- Wolverhampton England

Information
- School type: Secondary School
- Established: 1951
- Closed: 2019
- Gender: Co-educational
- Age: 11 to 18

= Northicote School =

School in the United Kingdom

Northicote School was a co-educational secondary school located in the city Wolverhampton, West Midlands, England.

== History ==

=== Founding ===
Plans to build the school began in 1948. It was opened as a Secondary Modern School in 1951, in the reign of King George VI. The age range of the school was 11 to 18. It had specialist status in mathematics and computing.

=== Ofsted Inspection ===
It was the first school in Britain to be condemned as "failing" by Ofsted in 1993, but within two years was transformed into a successful school – a remarkable turnaround that saw head teacher Geoff Hampton knighted for his services to education in 1998. Sir Geoff then departed for a professor's role at University of Wolverhampton. The last headteacher of the school was Mr R. Davis.

=== Merger ===
The Northicote School was built as a bilateral school, having both secondary modern and grammar streams during the 1950s to serve the expanding Bushbury area of Wolverhampton, though during the 1970s it converted to a comprehensive school. The school was informed in 2007 that it was being merged with Pendeford Business and Enterprise College to form an academy under controversial plans.
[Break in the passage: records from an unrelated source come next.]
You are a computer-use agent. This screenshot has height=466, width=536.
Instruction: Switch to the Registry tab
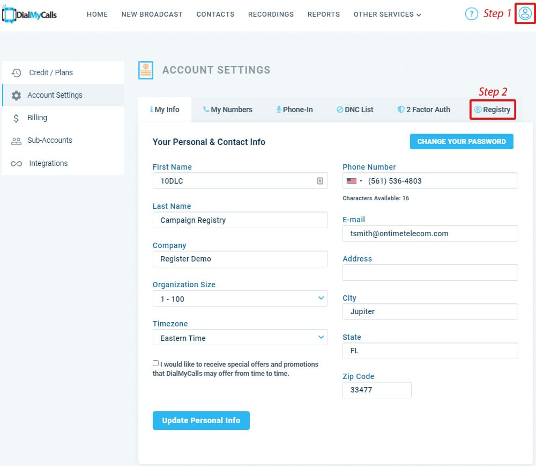(x=493, y=110)
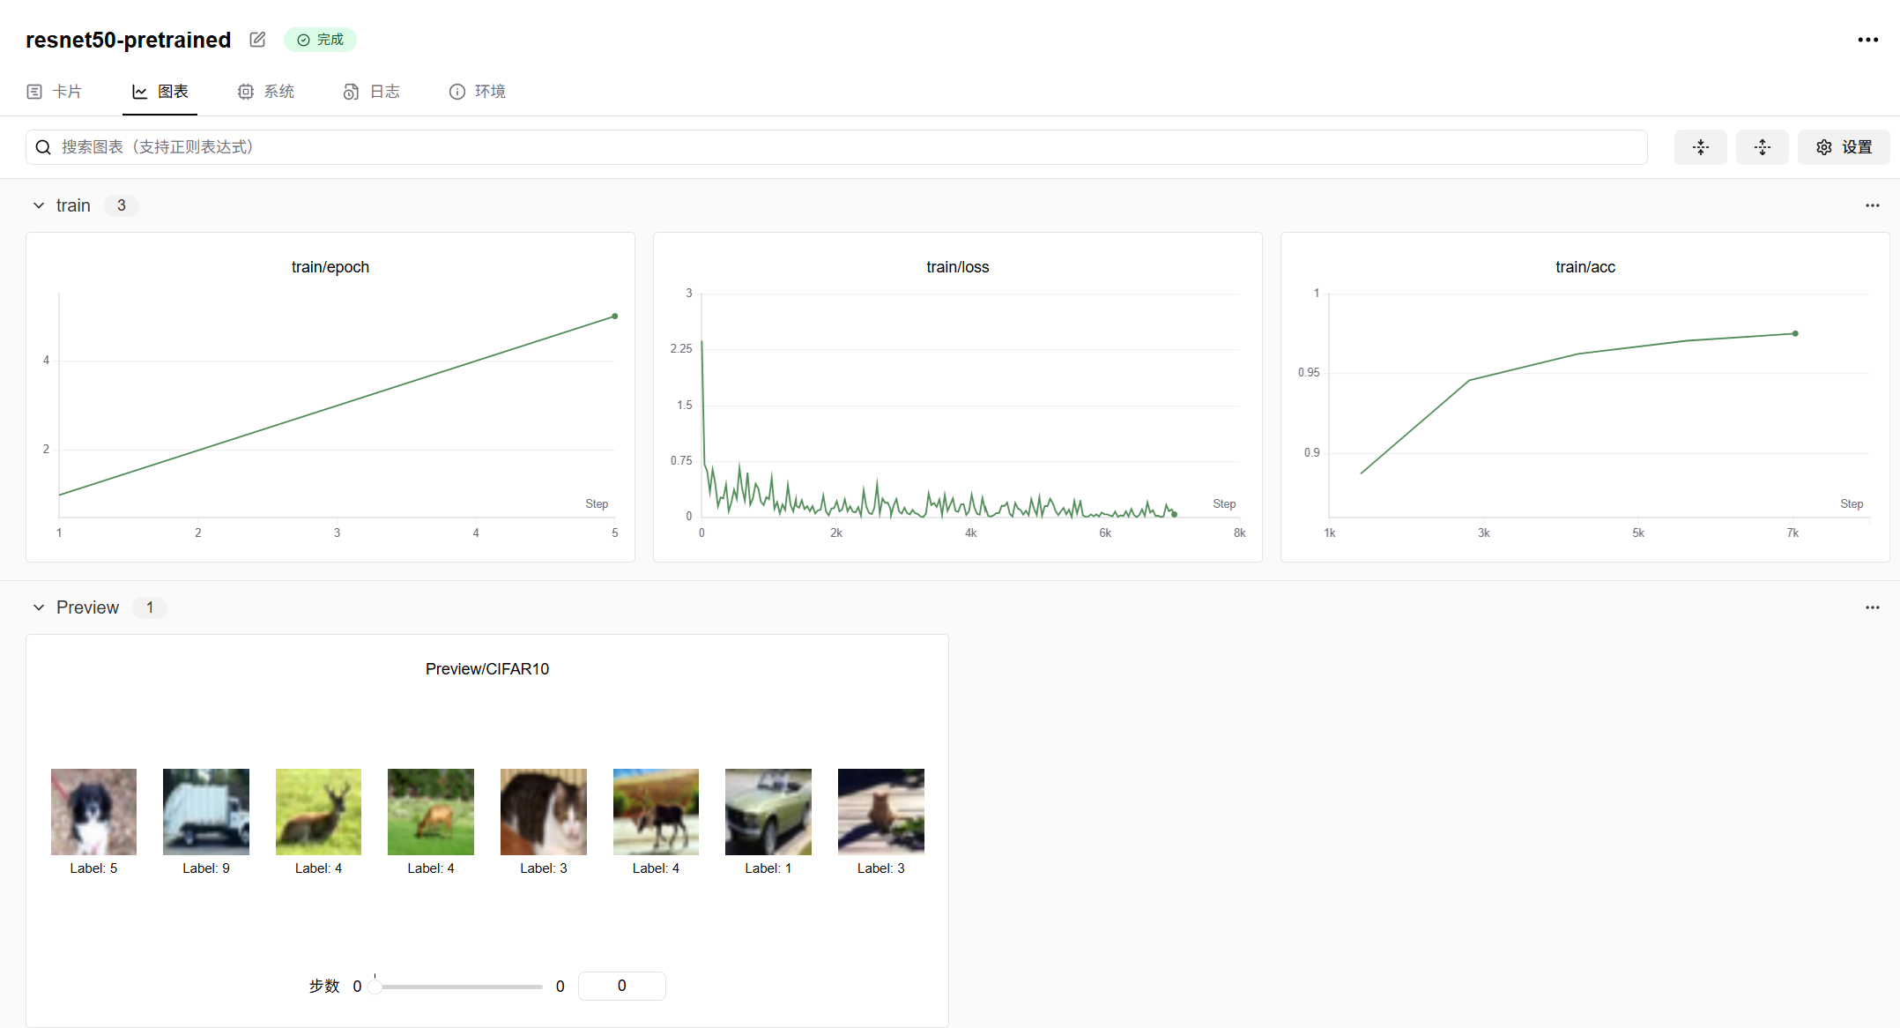The width and height of the screenshot is (1900, 1028).
Task: Collapse the Preview section chevron
Action: click(39, 607)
In the academic year 2010–11 the school merged with Pendeford Business and Enterprise College to become the North East Wolverhampton Academy. The combined school was originally located over both former school sites before relocating to a newly constructed and refurbished campus in September 2014 at the former Pendeford Business and Enterprise College site. Northicote Campus was subsequently demolished in 2019 although a few months later contractors working for the council repainted the "School Keep Clear" markings outside the former site. New houses have since been constructed on the land, today they are Blackthorne Drive and Juniper Avenue.